In 1854, having been asked to go to the Crimea to work as colporteur and evangelist among the soldiers, he at once threw himself into that work. Many a wounded and many a sick soldier did he relieve, pouring into his soul at the same time the truth about "Eternity" and "The Blood of the Lamb;" and cheerfully he submitted to very great privations for their sake. With the few godly whom he found, he met for prayer. One day when he and a Christian sergeant had retired to a quiet spot for prayer and reading of the word of God, a shell dropped at their feet. They rose, and went a little farther off. But again their exercises were disturbed by another shell that fell close by, shaking the very ground beneath them. "Never mind," said the soldier, "it is only the devil trying to spoil our enjoyment; let us go on." They

had just resumed, when, with a loud fall, a thirty-two pound shot lay beside them. The missionary started up; but the soldier calmed his alarm by quietly quoting the lines,

"Not a single shaft can hit,

Till the God of love sees fit."

Nor did he confine his labours to our own soldiers. Meeting with officers and men of the Sardinian army, he became deeply interested in them; and believing that God can use one text as well as a thousand, he committed to memory, from the Italian New Testament, that Gospel in miniature, John iii. 16, "God so loved the world," etc., and then passed from group to group with his brief gospel message. His frank, genial disposition, and his intense sympathy, opened a door everywhere for himself and for his message.

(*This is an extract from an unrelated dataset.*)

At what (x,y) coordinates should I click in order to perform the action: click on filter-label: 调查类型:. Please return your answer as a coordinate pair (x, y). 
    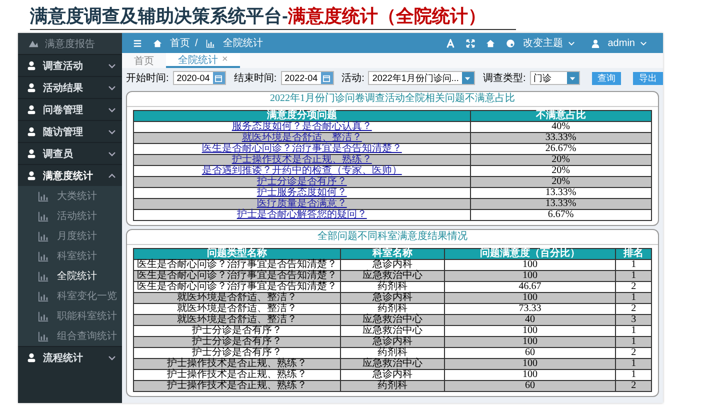
    Looking at the image, I should click on (504, 78).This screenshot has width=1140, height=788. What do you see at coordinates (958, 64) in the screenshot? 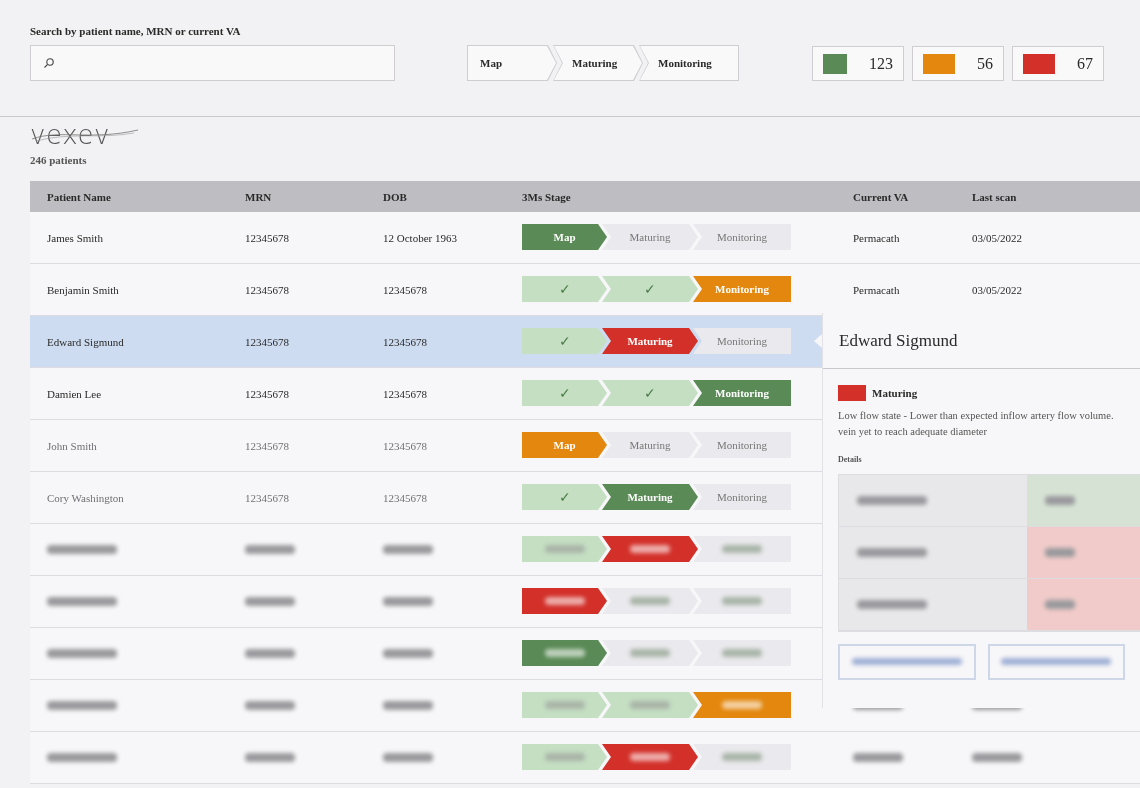
I see `status-count-button: 56` at bounding box center [958, 64].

Returning home, he laboured without ceasing. His "Herald of Mercy" had reached a circulation of 32,000 a month; and often did he get intelligence of the blessing carried to souls by its pages. An English lady in Constantinople, a tradesman in Berwickshire, a stranger in Crieff, a herdboy on the way side,—each of these spoke of salvation brought to them by the instrumentality of that paper.

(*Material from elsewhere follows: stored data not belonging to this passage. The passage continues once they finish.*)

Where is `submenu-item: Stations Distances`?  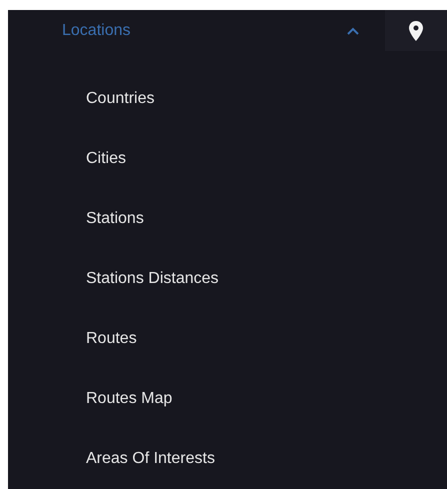 submenu-item: Stations Distances is located at coordinates (200, 279). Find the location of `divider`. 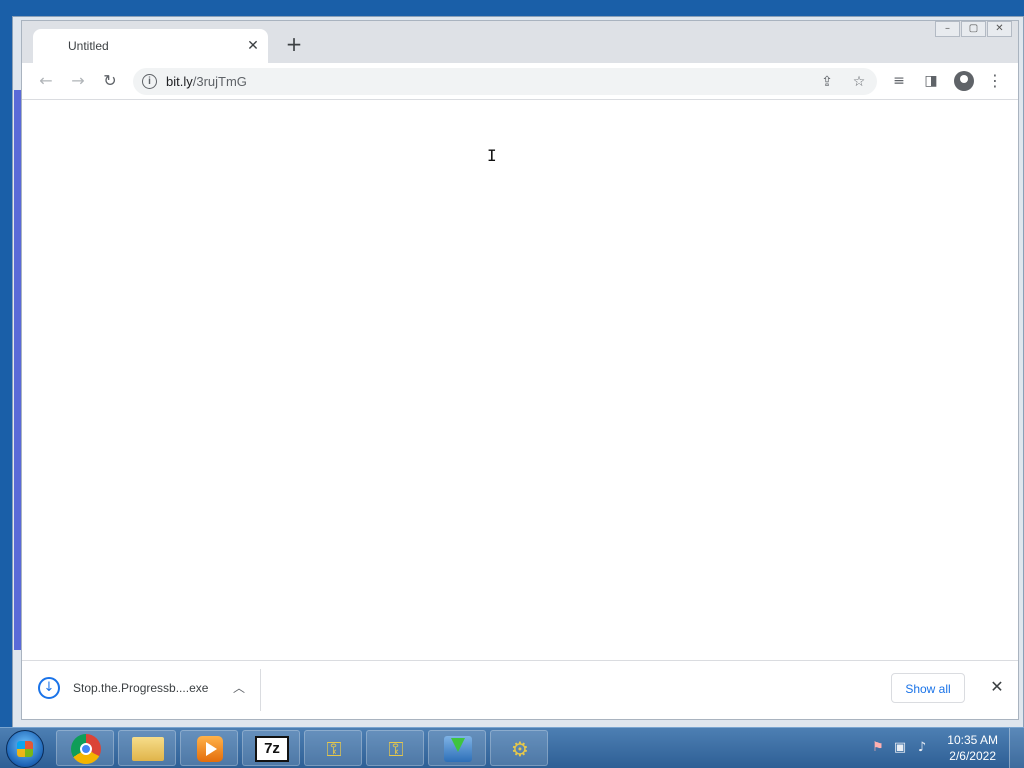

divider is located at coordinates (260, 690).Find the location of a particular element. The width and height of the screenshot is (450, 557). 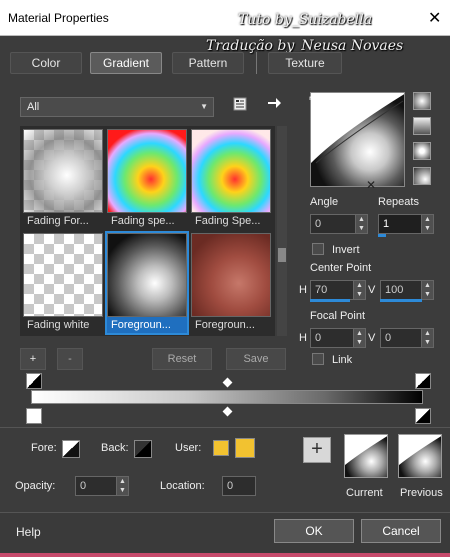

angle-value: 0 is located at coordinates (318, 224).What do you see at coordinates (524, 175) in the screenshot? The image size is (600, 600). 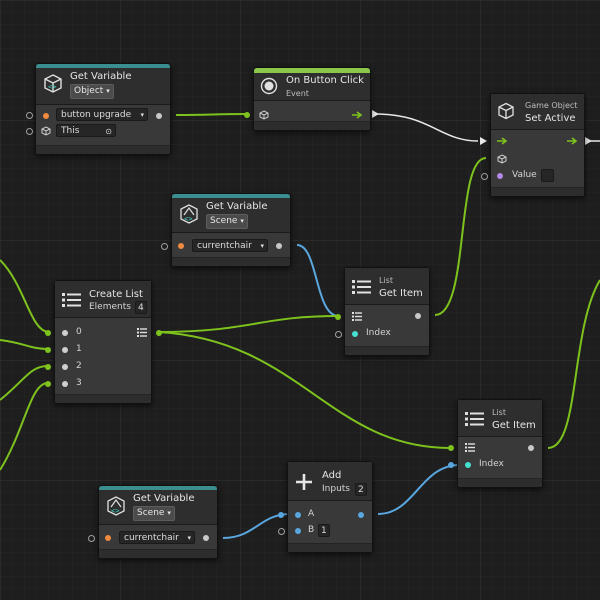 I see `value-label: Value` at bounding box center [524, 175].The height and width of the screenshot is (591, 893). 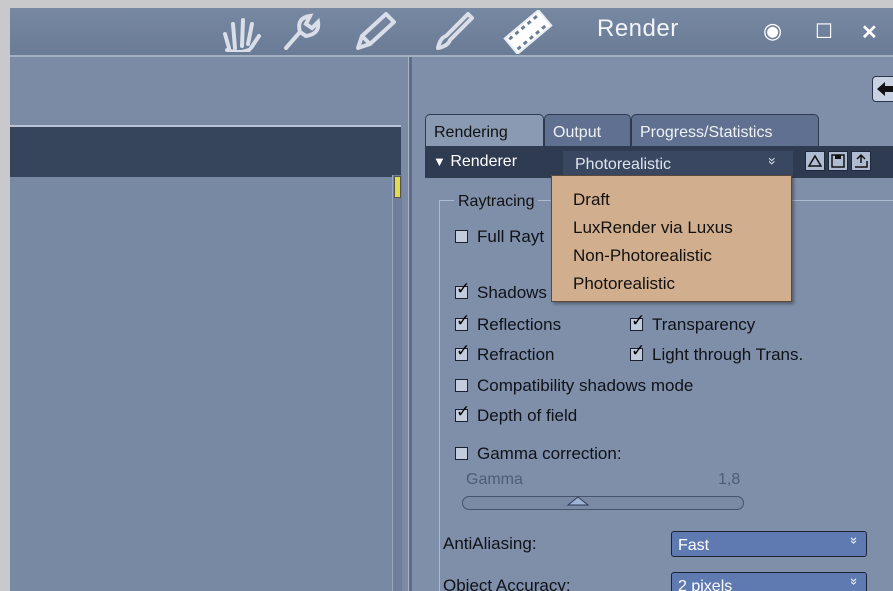 What do you see at coordinates (642, 256) in the screenshot?
I see `dropdown-item-non-photorealistic: Non-Photorealistic` at bounding box center [642, 256].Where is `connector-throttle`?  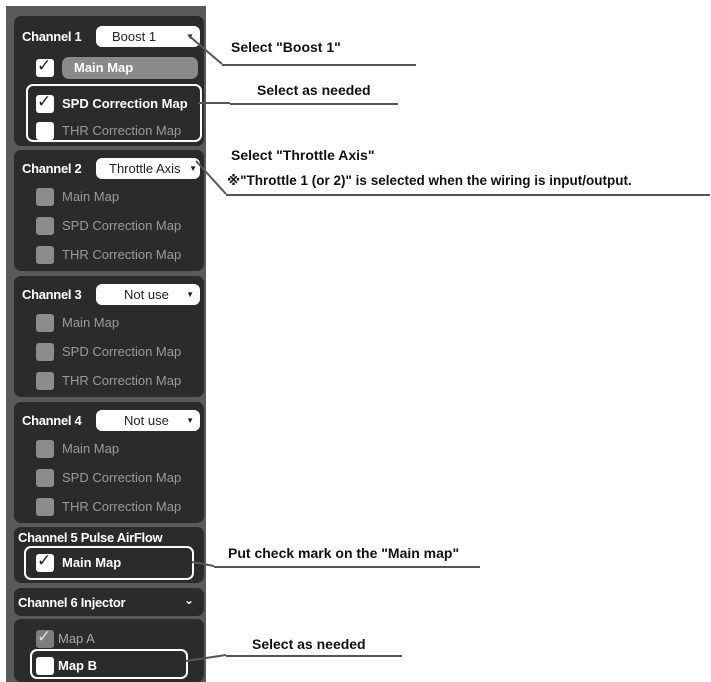 connector-throttle is located at coordinates (211, 178).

Throughout Banffshire, and in towns such as Dundee, his labours were marked with success. He seemed never more at home than when speaking in the open air. A favourite text with him was, "This Man receiveth sinners ;" and very feelingly would he then set forth the love and pity and tenderness of the Lord Jesus, stating clearly the sinner's guilt and wickedness, the evil conscience, and the depraved heart. Nor did he fail at the same time to set forth the twofold remedy for such a case, namely, the blood of Christ, and the all-powerful working of the Holy Ghost. He would say, "Here is the sinner, and there is the blood. The great question is, How are they to be brought together? The answer is, By the Holy Ghost; He only can do it."

On one occasion, when shown a calumnious statement against himself in a local newspaper, he said joyfully, "Man, I do like a little dirt cast upon me for the dear Master's sake. I think Gabriel would shake hands with me, and say, 'I never had such an honour.' Suffering for righteousness' sake is far better than a hundred dying testimonies of those who never did or bore anything for Jesus."

His dying hours were full of the consolation of the Holy Ghost. On one of his last nights on earth, he would not let his chamber be darkened. "Light all the lights, and let not the room be like a charnel-house;" for it was to him a time of life, not death; of joy and victory, not sorrow or distress.